- **Task item**: Repeat the lines of the data exactly and exclude any picture among them.

- **Data supplied**:
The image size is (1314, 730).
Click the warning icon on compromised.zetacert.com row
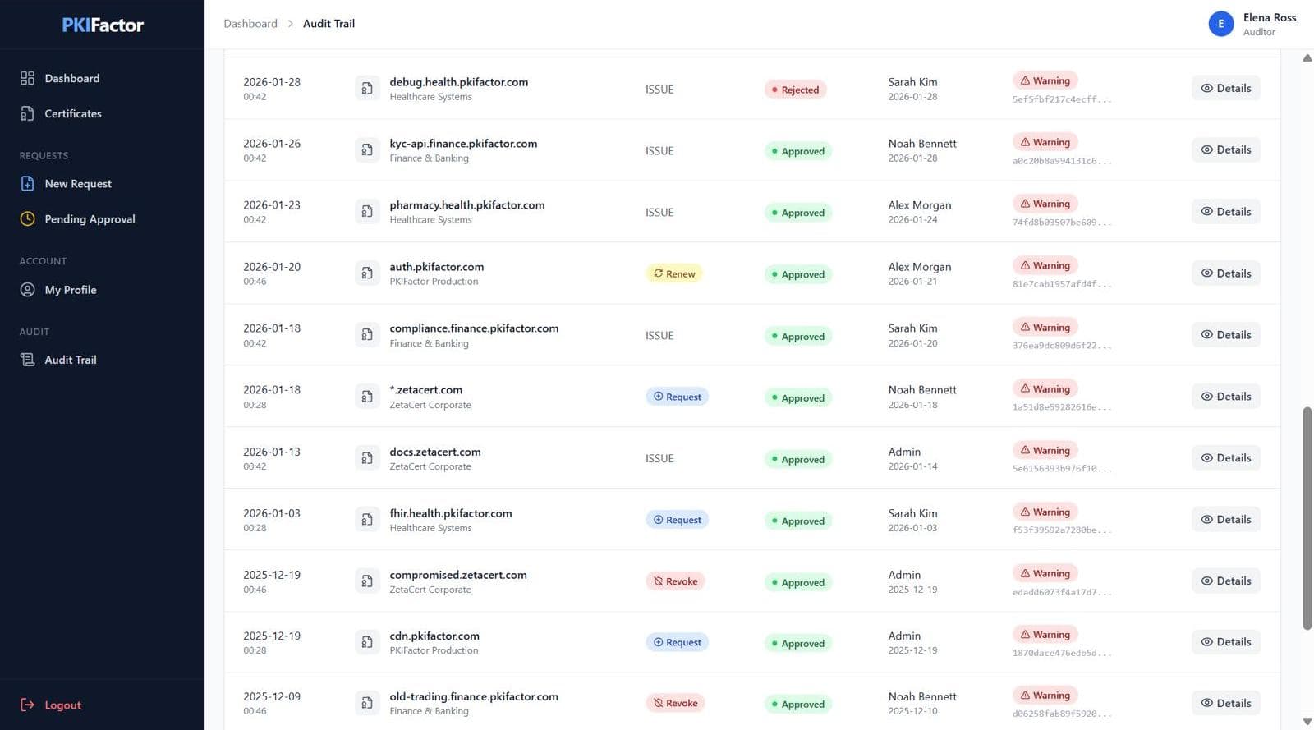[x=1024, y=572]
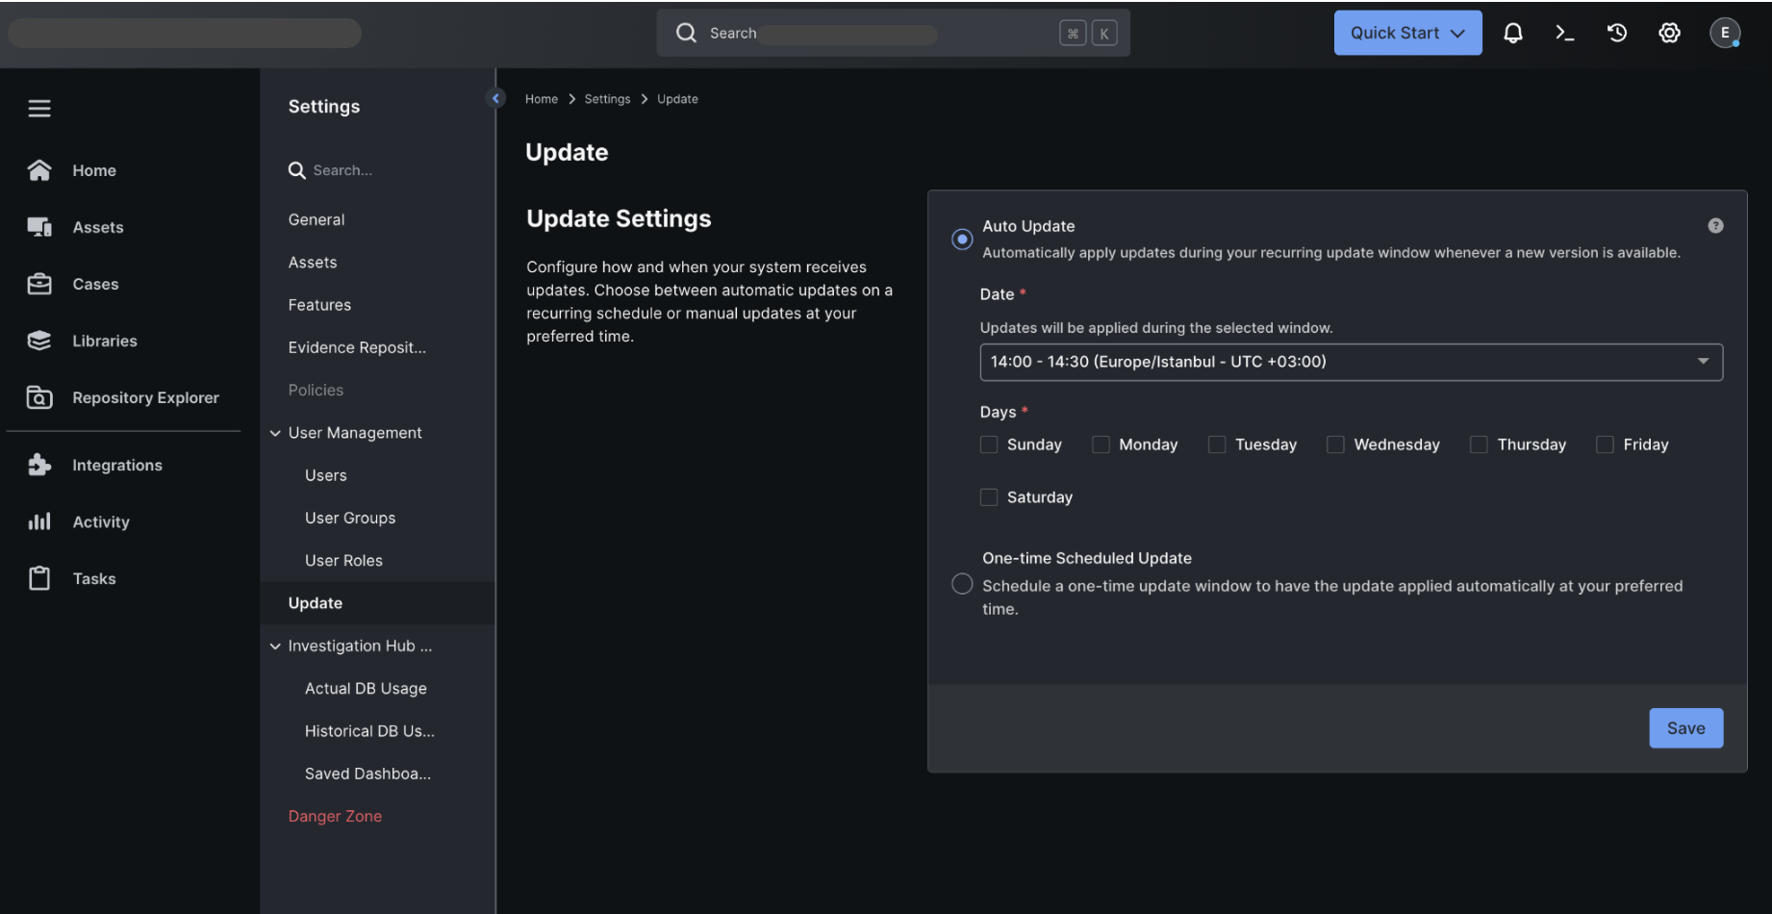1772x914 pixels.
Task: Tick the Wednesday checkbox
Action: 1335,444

- **Result of this task**:
The image size is (1314, 730).
Click the warning icon on compromised.zetacert.com row
[x=1024, y=572]
1772x914 pixels.
Task: Tick the Wednesday checkbox
Action: 1335,444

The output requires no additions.